EXERCISE
Output exactly the lines between the one holding "This screenshot has width=974, height=822." and the last line of the data below, both of those lines included.

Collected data
%%

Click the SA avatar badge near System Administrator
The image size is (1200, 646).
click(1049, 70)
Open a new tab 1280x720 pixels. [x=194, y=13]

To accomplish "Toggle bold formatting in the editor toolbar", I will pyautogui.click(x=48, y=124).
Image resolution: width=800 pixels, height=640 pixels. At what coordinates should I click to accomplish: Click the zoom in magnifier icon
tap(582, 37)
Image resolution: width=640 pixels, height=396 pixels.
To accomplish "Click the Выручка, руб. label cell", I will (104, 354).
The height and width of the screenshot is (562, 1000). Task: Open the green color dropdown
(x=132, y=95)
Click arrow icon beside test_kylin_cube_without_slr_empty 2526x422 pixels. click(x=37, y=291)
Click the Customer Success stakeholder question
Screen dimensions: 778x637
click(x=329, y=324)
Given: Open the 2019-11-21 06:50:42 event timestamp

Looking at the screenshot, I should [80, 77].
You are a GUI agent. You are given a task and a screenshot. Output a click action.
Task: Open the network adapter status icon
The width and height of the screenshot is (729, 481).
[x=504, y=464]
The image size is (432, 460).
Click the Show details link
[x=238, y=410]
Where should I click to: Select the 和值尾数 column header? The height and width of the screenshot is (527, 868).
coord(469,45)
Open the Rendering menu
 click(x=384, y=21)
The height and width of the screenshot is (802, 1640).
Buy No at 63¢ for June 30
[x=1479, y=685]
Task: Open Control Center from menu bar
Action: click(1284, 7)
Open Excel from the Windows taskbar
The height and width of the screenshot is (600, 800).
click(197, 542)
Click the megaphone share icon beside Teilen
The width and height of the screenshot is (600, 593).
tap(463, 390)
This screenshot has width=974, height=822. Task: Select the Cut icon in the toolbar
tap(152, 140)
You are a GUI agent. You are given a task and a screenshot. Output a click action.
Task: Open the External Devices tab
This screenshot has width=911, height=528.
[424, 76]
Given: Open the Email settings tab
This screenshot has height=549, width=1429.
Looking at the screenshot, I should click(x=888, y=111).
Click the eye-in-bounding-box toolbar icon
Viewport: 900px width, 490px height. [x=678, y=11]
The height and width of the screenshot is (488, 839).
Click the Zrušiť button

%%

ANSWER
This screenshot has width=974, height=822. Task: Select the Cut icon in the toolbar
tap(152, 140)
You are a GUI agent. You are given a task and a screenshot. Output a click action.
Task: Open the External Devices tab
This screenshot has width=911, height=528.
[424, 76]
Given: Open the Email settings tab
This screenshot has height=549, width=1429.
Looking at the screenshot, I should click(x=888, y=111).
Click the eye-in-bounding-box toolbar icon
Viewport: 900px width, 490px height. [x=678, y=11]
The height and width of the screenshot is (488, 839).
Click the Zrušiť button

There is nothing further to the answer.